▶ **Set tasks**
(A) From the passage on Protagoras below, return the words starting with "The oldest sophist, Protagoras" and going on through "of his discourse.".
(B) According to the passage on Protagoras below, in what year did he write laws for the colony of Thurii?
(C) Write what comes next in the passage on Protagoras below, picking up after its final sentence.
··· Text extract ···
[MD] Protagoras

MarshaV valkyr at att.net
Thu Sep 3 09:15:07 PDT 2009


This book was so delicious.

 

 

>From the book 'Rereading the Sophists: Classical Rhetoric Refigured' by
Susan C. Jarratt

 

 

 

 

"Protagoras and Dissoi Logoi

 

   The oldest sophist, Protagoras of Abdera probably lived from 490 to 420
B.C.  His literary remains are the most fragmentary of all the figures
associated with the movement, and for that reason he has received little
attention from historians of rhetoric, who usually focus on Gorgias.  But a
balanced picture of the sophists demands an interpretation of Protagoras's
contribution.  As a close associate of Pericles, he was engaged in the
democratic experiment at its height, writing laws for the colony of Thurii
in 444.  His fragments stand as key doctrines in sophistic thought, while
his representation in two Platonic dialogues offers a fuller picture of his
political and epistemological orientation and the style of his discourse.

 

   One of the fragments of commentary about him asserts that he was the
first to say that there were two contradictory arguments about everything,
an observation expressed by the Greek phrase dissoi logio.  From our
location on the far side of Aristotle's insistence on the Law of
Non-Contradiction, we respond readily to the certain interpretations of this
observation; that it provides a logical basis for opportunistically taking
any side in an argument, for making the weaker case the stronger; or that it
represents a step along the way to Plato's later "clarification" of the
problem of contradiction.  But under the epistemology attributed to
Protagoras in 'Theaetetus' and revealed by other fragments, dissoi logoi are
unavoidable outcomes of any group discourse.  The title of one Protagoras's
lost works, 'Truth", bears the subtitle 'Refutations", suggesting that the
sophist understand dissoi logoi to be a means of discovering _a_ truth
rather than the expression of a distance from a separate, single Truth
within phenomena.  His most famous saying reinforces this notion:  "Of all
things the measure is human, of the things that are, they are, and of the
things that are not, they are not".  Protagoras denies any significance to
the existence of phenomena outside individual human experience.  He is given
the opportunity to lay out his doctrine about sensation in Plato's dialogue
'Theaetetus'.  The character "Protagoras" there argues that a wind that
feels hot to one person and cold to another really _is_ both hot and cold.
··· Supplied information ···
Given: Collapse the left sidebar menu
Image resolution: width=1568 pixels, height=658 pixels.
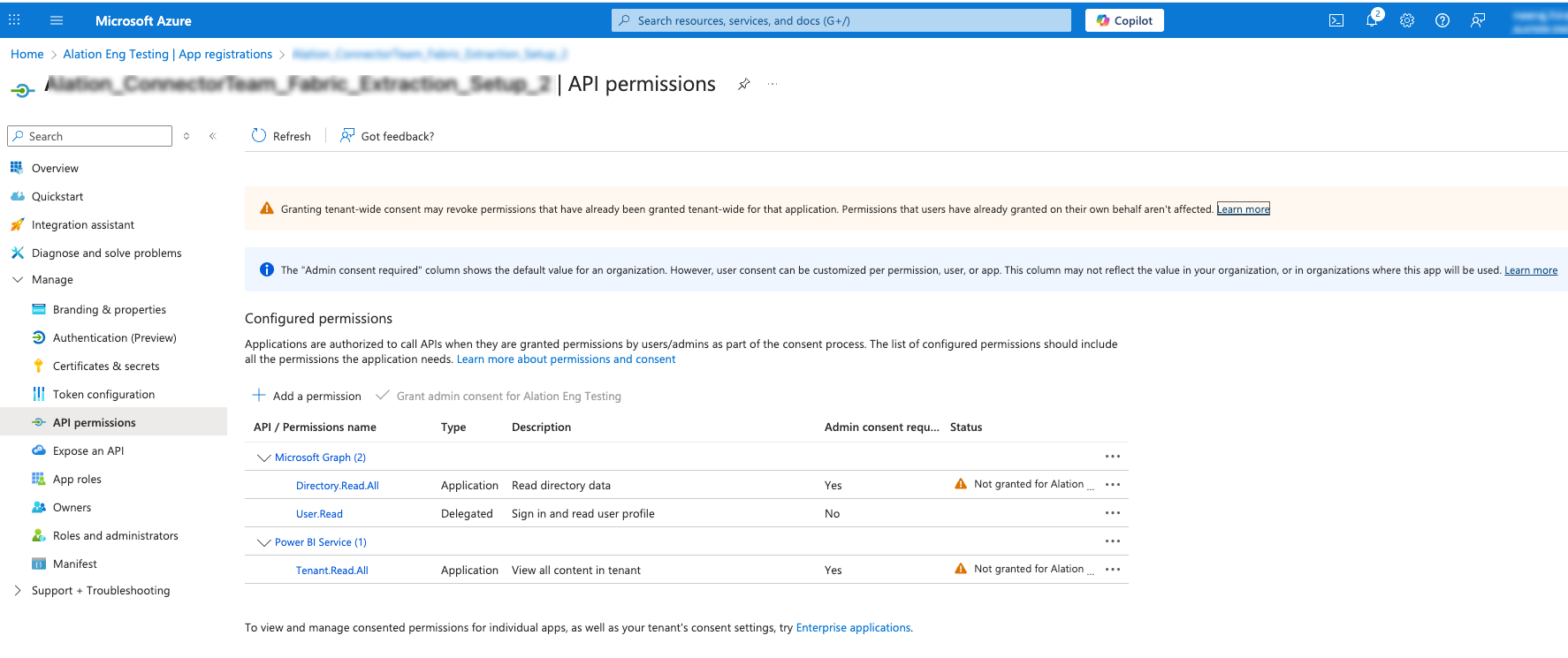Looking at the screenshot, I should [212, 136].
···
▶ **Task-by-task outputs**
(A)
The oldest sophist, Protagoras of Abdera probably lived from 490 to 420
B.C.  His literary remains are the most fragmentary of all the figures
associated with the movement, and for that reason he has received little
attention from historians of rhetoric, who usually focus on Gorgias.  But a
balanced picture of the sophists demands an interpretation of Protagoras's
contribution.  As a close associate of Pericles, he was engaged in the
democratic experiment at its height, writing laws for the colony of Thurii
in 444.  His fragments stand as key doctrines in sophistic thought, while
his representation in two Platonic dialogues offers a fuller picture of his
political and epistemological orientation and the style of his discourse.

(B) In 444 B.C.

(C)
The sophists found it both impossible and unnecessary to determine any
single Truth about appearances; more important is negotiating useful courses
of action for groups of people given their varying perceptions about the
world.  That understanding and use comes to be through the propositions
people form about them; in other words, the human-as-measure doctrine is an
answer to dissoi logoi.  It is important to identify the recognition of
contradictory statements as a starting point for the rhetorical work of
Protagoras and other sophists rather than a despairing conclusion about the
futility of human inquiry, as for Zeno who engaged in absurd paradoxes.
Further evidence of Protagoras's rejection of any truth outside of human
experience is his comment on the gods: "Concerning the gods, I am not able
to say whether they exist or what they are like, for there are many things
that hinder me".  Though a skeptical attitude toward the gods was not
uncommon in the fifth century, Protagoras's agnosticism contributes to the
general picture of his knowledge theory.  Like the Presocratics, who sought
reasons for physical phenomena outside the explanations of myth,
Protagoras's careful expression of ignorance directs energy away from the
search for external knowledge source and throws the responsibility for
determining the nature of things onto humans."

 

 

 

 _____________ 

 

"What we observe is not nature itself, but nature exposed to our method of
questioning."

     (Werner Karl Heisenberg)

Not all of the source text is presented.